## [EXTRAIT SOURCE]
►

JUIN 2004

 

 

 

 

 

 

 

 

 


Le seul mensuel multilingue d'intérêt général en Chine, publié en français, anglais, espagnol, allemand, arabe et chinois.

 

Vous avez déjà goûté de l’âne?

LISA CARDUCCI

« Je souhaite que mes parents gagnent beaucoup d’argent. »

C’est par erreur que je suis entrée chez Lü Zhiguo, alors que je me dirigeais vers un restaurant du Xinjiang. Mais Lü et son épouse, Zhou Shuqin, m’ont invitée si chaleureusement à rester que j’ai obéi. Et je ne l’ai pas regretté.

Zhou : Je vais vous préparer un petit pain à la viande d’âne. Vous verrez, c’est excellent!

 : Et pas seulement au goût, mais pour la santé aussi. Une viande sans gras, pour ceux qui craignent de prendre du poids!

Zhou : Vous voulez bien un bol de soupe avec ça?

Je n’avais pas eu le temps de placer un mot que tout était déjà sur la table. C’était en effet excellent.

Ces petits pains ronds, on dirait des hamburgers. Vous les préparez vous-mêmes?

Zhou : Oui, chaque matin nous en faisons pour la journée. Ils sont faits de farine de blé blanche.

Je ne savais pas qu’il y avait un marché de viande d’âne à Beijing.

Zhou : Ce n’est pas Beijing qui nous approvisionne. Toute la viande vient de chez nous.

Et chez vous, c’est…?

Lü : Nous sommes du Hebei. Si Beijing faisait partie d’une province, elle se trouverait dans le Hebei, qui l’entoure entièrement. Nous venons du village de Qianyu, qui relève de la ville du district de Hedian. Regardez cette belle viande! (Lü ouvre le congélateur).

Elle arrive congelée?

Lü : Non. Elle nous parvient toute dépecée et cuite. Il ne nous reste qu’à la réchauffer.

Zhou : Chaque jour, on nous en livre. Tous les deux ou trois jours, nous allons en chercher une cinquantaine de kilos au dépôt, près du terminus d’autobus interurbain.

 : Notre village se trouve à 160 km d’ici. En autobus, il faut plus de trois heures; en voiture, deux heures et demie. Ce n’est pas loin.

Comment apprêtez-vous la viande?

◄

## [EXERCICES]
- A) Dans l'extrait sur la viande d'âne, quelles sont les langues de publication du mensuel présenté ?
- B) Prolongez l'extrait sur la viande d'âne à partir de la dernière question posée.
La liste qui suit est un document indépendant de l'extrait.

## [MATÉRIEL FOURNI]
►

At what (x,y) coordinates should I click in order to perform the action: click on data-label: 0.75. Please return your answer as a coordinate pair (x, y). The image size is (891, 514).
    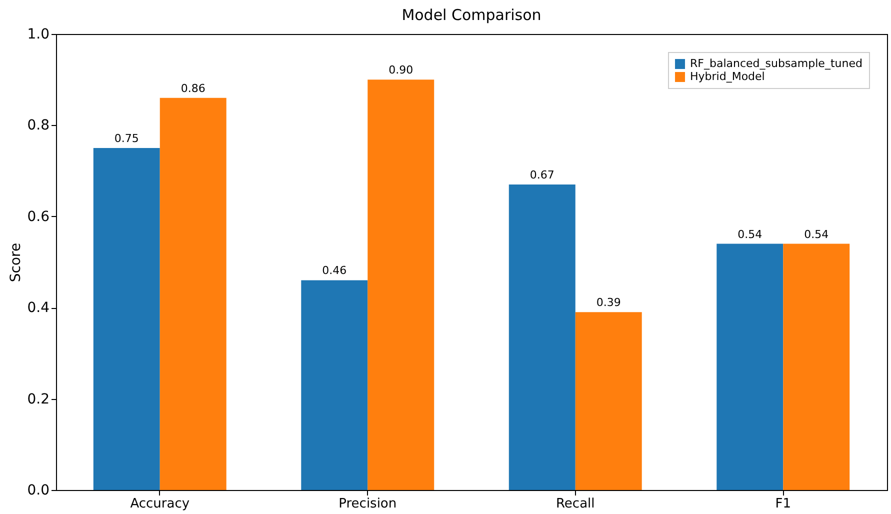
    Looking at the image, I should click on (126, 138).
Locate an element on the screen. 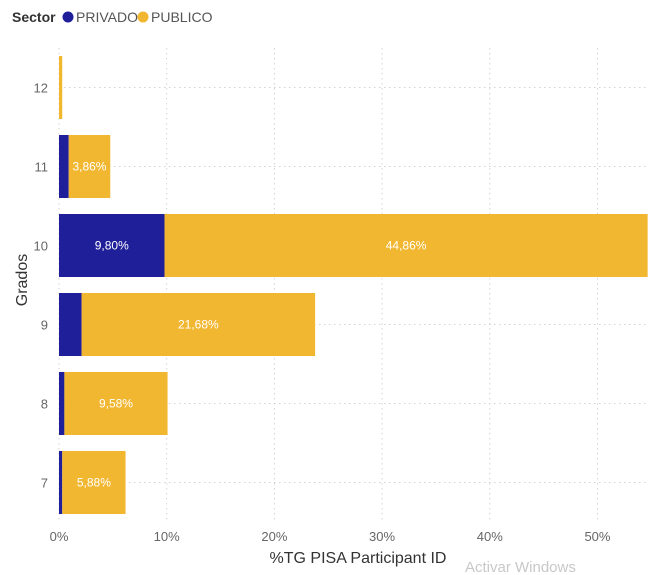  y-tick-label: 12 is located at coordinates (41, 88).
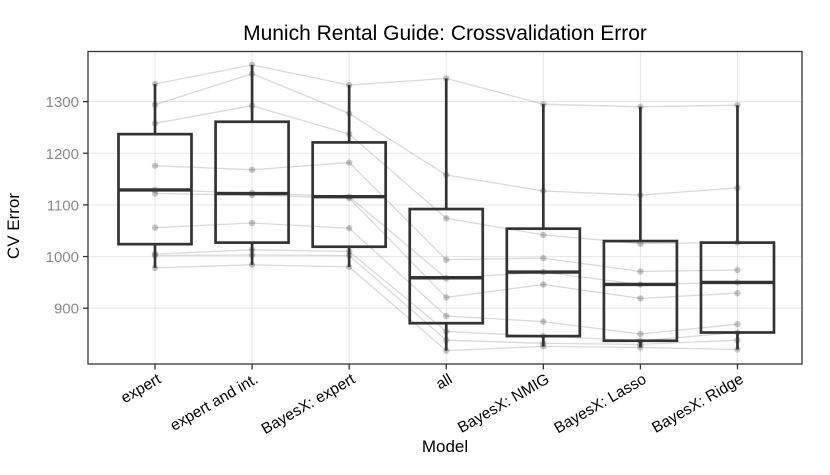 The height and width of the screenshot is (475, 830). I want to click on x-tick-label: BayesX: expert, so click(309, 404).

◄

## [RÉPONSES PAR EXERCICE]
- A) Français, anglais, espagnol, allemand, arabe et chinois.

- B)
Zhou : On la fait bouillir en gros morceaux, avec des assaisonnements. On la tranche mince au moment de servir. Avec les petits morceaux, on prépare la soupe. Vous voulez un autre bol?

Non, merci. Mais je ne dirais pas non pour un second « sandwich ».

À ce moment-là, il y avait une dizaine de clients dans le restaurant, tous des hommes. Ils se sont mis à rire de voir l’étrangère manger avec autant d’appétit.

Comment vous est venue l’idée d’ouvrir un restaurant de viande d’âne uniquement? Est-ce une spécialité de chez vous?

Lü : En effet. À Beijing, il y a une centaine de familles qui viennent de notre village. Cinq ou six d’entre elles se sont lancées dans ce type de restaurant, et les affaires vont bien. Alors, j’ai essayé moi aussi, et ça marche!

En quelle année avez-vous ouvert l’établissement?

Lü : Il y a moins d’un an. C’était juste après l’épidémie de SRAS. En juillet 2003.

C’est ce que vous faisiez dans votre patelin?

 : Pas du tout. J’ai fait 36 métiers, mais pas de restauration. Vous savez, je suis né en 1959. J’ai grandi pendant une période très difficile de l’histoire de notre pays.

Vous aviez sept ans au début de la Révolution culturelle…

Oui. Un an avant ma naissance, mon père a été étiqueté youpai (droitiste). Notre famille en a beaucoup souffert. Pendant sept ans, ma mère a dû mendier pour nourrir la famille!

Votre père avait-il été arrêté?

Non, mais il était banni de la société. Ce n’est qu’en 1977, après la Révolution culturelle, qu’il a été réhabilité et a pu recommencer à travailler.

La famille était nombreuse?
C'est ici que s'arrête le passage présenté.